De repente, Jackson profirió un grito, y su rodilla izquierda cedió bajo su peso. A medio camino del suelo volvió a gritar y arqueó la espalda. Elwood se apartó de un salto con los ojos abiertos de par en par.
Liska se montó sobre Jackson y le oprimió una rodilla sobre la espalda en el instante en que el rostro del hombre se estrellaba contra el suelo.
En aquel momento, la puerta de la sala se abrió, y por ella entró media docena de detectives con las armas desenfundadas. Con expresión inocente y sorprendida, Liska sostuvo en alto una porra táctica.
– Madre mía, mirad lo que he encontrado en uno de mis bolsillos -exclamó burlona.
Dicho aquello, se inclinó sobre Jackson.
– Por lo visto, hoy se va a cumplir uno de tus deseos, Jamal -le murmuró seductoramente al oído-. Quedas detenido.
– Qué mariconada.
– ¿Es una opinión profesional, Tippen?
– Que te den, Tinks.
– ¿Expresan tus palabras un deseo oculto, Tippen?
Todos los presentes lanzaron una carcajada, la clase de carcajada dura y amarga que soltaban las personas acostumbradas a presenciar demasiadas miserias de forma cotidiana. El sentido del humor de los policías era grosero y mordaz porque el mundo en el que vivían era salvaje y cruel. No tenían tiempo ni paciencia para bromitas a lo Noel Coward.
El grupo ocupaba una codiciada mesa esquinera en Patnck's, un pub de nombre irlandés que regentaban unos suecos. Los días normales, el pub, situado en un lugar estratégico, equidistante entre la comisaría central de Minneapolis y la oficina del sheriff del condado de Hennepin, estaba abarrotada de policías a aquella hora. Los policías del turno de día iban al acabar la jornada para preparar un poco el terreno personal. También acudían policías jubilados que habían descubierto que no podían entablar relaciones con seres humanos corrientes al acabar su carrera, y polis del turno de noche que cenaban allí en compañía y mataban el tiempo antes de iniciar la ronda.

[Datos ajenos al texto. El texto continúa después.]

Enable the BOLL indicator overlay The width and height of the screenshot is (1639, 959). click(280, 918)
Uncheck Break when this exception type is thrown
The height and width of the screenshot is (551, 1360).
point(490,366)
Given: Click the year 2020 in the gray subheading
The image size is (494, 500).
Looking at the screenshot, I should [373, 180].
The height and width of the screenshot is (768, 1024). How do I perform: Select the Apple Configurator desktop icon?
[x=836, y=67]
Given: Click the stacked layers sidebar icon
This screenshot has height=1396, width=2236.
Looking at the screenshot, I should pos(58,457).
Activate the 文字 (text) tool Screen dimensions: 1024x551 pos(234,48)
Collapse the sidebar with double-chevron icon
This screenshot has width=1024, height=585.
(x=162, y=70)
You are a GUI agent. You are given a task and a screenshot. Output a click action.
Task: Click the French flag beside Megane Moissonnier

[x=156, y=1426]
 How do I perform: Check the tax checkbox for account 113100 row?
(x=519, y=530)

Sin embargo, aquel no era un día cualquiera; la concurrencia habitual se veía engrosada por jefazos del departamento, políticos locales y periodistas, indeseables apéndices que intensificaban la tensión del ambiente ya cargado de humo y palabras gruesas. Un equipo de una de las televisiones locales estaba instalando sus aparejos junto al escaparate.
– Deberías haber pedido que te pusieran puntos de verdad, de los de antes -prosiguió Tippen.